Ukraine president offers government posts to opposition leaders
Ukraine’s embattled president, Viktor Yanukovych, is offering the position of prime minister to one of the leaders of the political opposition, which has waged two months of anti-government protests.
News of the offer appeared Saturday on the president’s website, a day after he agreed to re-shuffle his government and amend controversial new anti-protest laws.
It is unclear whether the opposition leader, Arseniy Yatsenyuk, has responded.
The opposition has demanded that both President Yanukovych and Ukraine’s number two leader, Prime Minister Mykola Azarov, step down. Protesters have also been calling for early elections.
The crisis was spawned by Mr. Yanukovych’s November 21 decision to back out of a trade agreement with the European Union in favor of closer economic ties with Russia.
The decision resulted in a multi-billion-dollar bailout from Moscow that analysts say staved off near-certain bankruptcy for the impoverished country. But pro-European protesters were angered by the turn toward Moscow and took to the streets of the capital, Kyiv, where they have maintained a presence ever since.
The protests have spawned deadly clashes between protesters and police.
On Saturday, the opposition denied allegations that protesters are holding two police officers in Kyiv’s occupied city hall.

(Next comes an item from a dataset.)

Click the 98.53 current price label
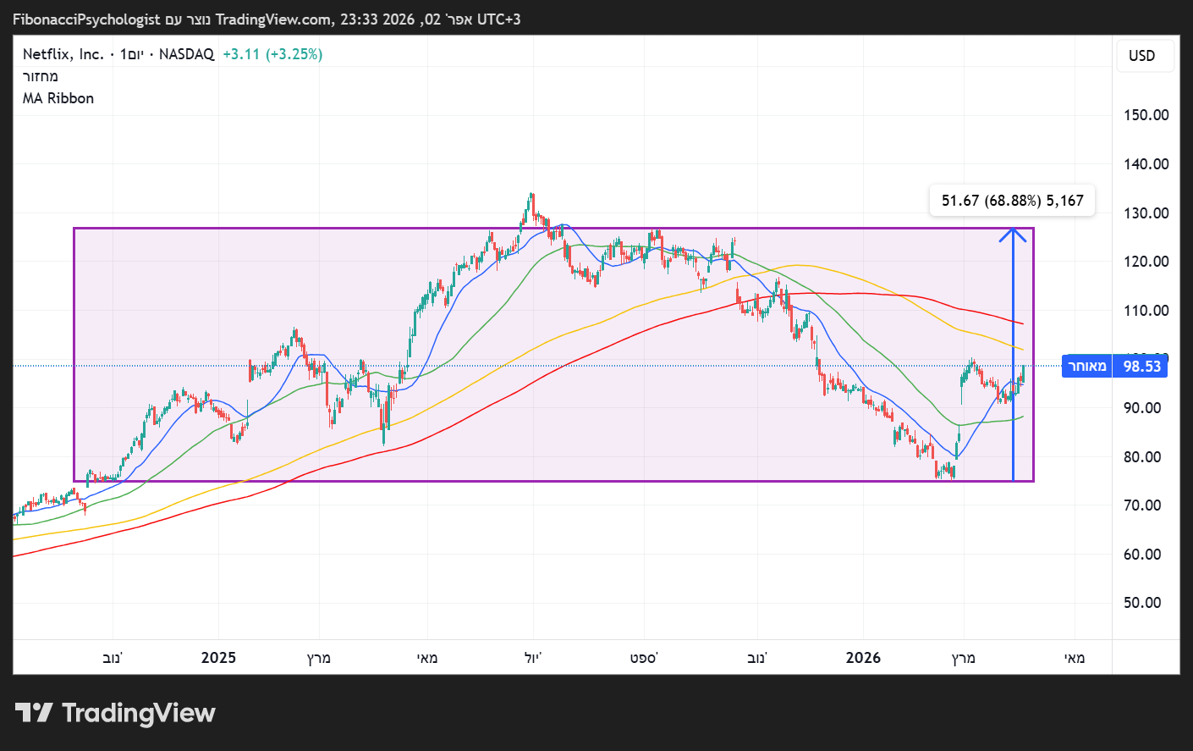Screen dimensions: 1193x751 1141,366
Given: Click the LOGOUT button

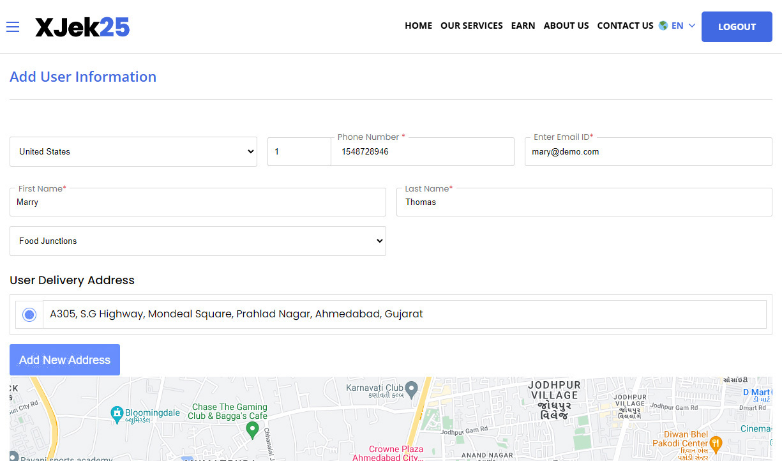Looking at the screenshot, I should [737, 26].
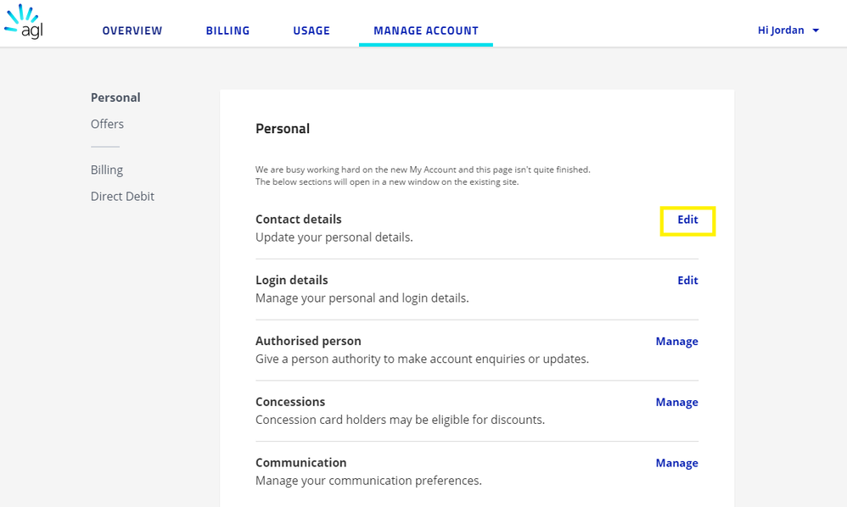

Ukrainian officials have warned protesters to release the officers or face police action to free them.
President Yanukovych was meeting with opposition leaders on Saturday for the third time in a week.
Witnesses say the protest movement appears to have been infiltrated in recent weeks by members of a violent far-right militant group known as Right Sector, a loose alliance of nationalist organizations. The presence of the group adds a volatile element to the standoff that analysts say both the government and the mainstream opposition are struggling to contend with.
Anti-government forces were also occupying at least six regional capitals after storming government facilities across a wide swath of western Ukraine.